VCF Operations for Logs: Services Not Running and NFS Mount Inaccessible

Products

VCF Operations

Issue/Introduction

After an outage or instance restart in VCF Operations for Logs, one or more service instances may fail to come back online. When NFS external storage is configured, an inaccessible NFS mount can block archive, export, and import operations. In addition, inaccessible NFS mounts will block instance restarts indefinitely, preventing the system from recovering even after the underlying outage has been resolved.

This article describes how to determine whether the NFS mount symptom has been raised and provides guidance on restoring services to a running state.

Environment

VMware Cloud Foundation (VCF) Operations for Logs 9.1 with NFS v3 external storage support. NFS v4 is not supported.
NFS external storage configured for archive, export, or import operations

Cause

VCF Operations for Logs mounts configured NFS volumes into its instances (pods) at /mnt/<storageId>. These NFS volumes are defined in the Kubernetes StatefulSet specification and mounted at pod startup.

If a log processor or log store instance (i.e., pod) restarts while a NFS mount is not reachable, the instance will not start up. If the NFS server is unreachable at pod start time, the Kubernetes kubelet blocks indefinitely waiting for the NFS mount to succeed. This prevents the pod from starting, which in turn prevents all services running in that pod from becoming available.

At the same time, if some log processor and log store instances are still running, the log processors will check and report whether the NFS mounts are accessible. The periodic health check runs every 60s. It validates NFS connectivity by executing showmount -e <nfs-host> and verifying the configured export path is present. Validation failures are reported in the Log Management Health Overview dashboard, in the availability section. See the NFS Mount Failures metric.

You may also notice that new archive, export, or import operations targeting the inaccessible NFS storage will fail with errors such as:

"Failed to create directory. This may be due to insufficient disk space, permission issues, or the NFS mount being unavailable."
"Failed to write file.
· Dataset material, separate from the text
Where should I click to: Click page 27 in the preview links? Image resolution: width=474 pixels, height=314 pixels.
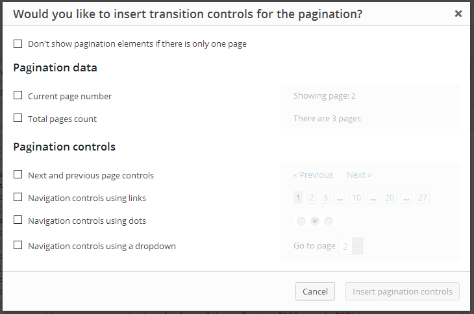coord(422,197)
This may be due to insufficient disk space, permission issues, or the NFS mount being unavailable."
"NFS storage path not writable: <path>."
"Could not validate NFS connection, please verify that a supported version of NFS is being used and it is available."

Common root causes for NFS becoming inaccessible include:

NFS server is down or unreachable from the VCF Management Services runtime VMs. External storage network traffic egresses from the Management Service runtime VMs.
NFS export path has been removed or renamed on the NFS server
Firewall or network configuration changes blocking NFS traffic
NFS server has run out of disk space
NFS share permissions have changed (read-only or restricted access)

Resolution

Step 1: Check Log Processor Availability

Check the availability section of the Log Management Health Overview dashboard. If any instances of the log processor service are running, check the NFS Mount Failures metric. If mount failures are not reported, the log processor / log store instances may be unavailable for other reasons. Review the text box in the availability section of the dashboard for additional guidance.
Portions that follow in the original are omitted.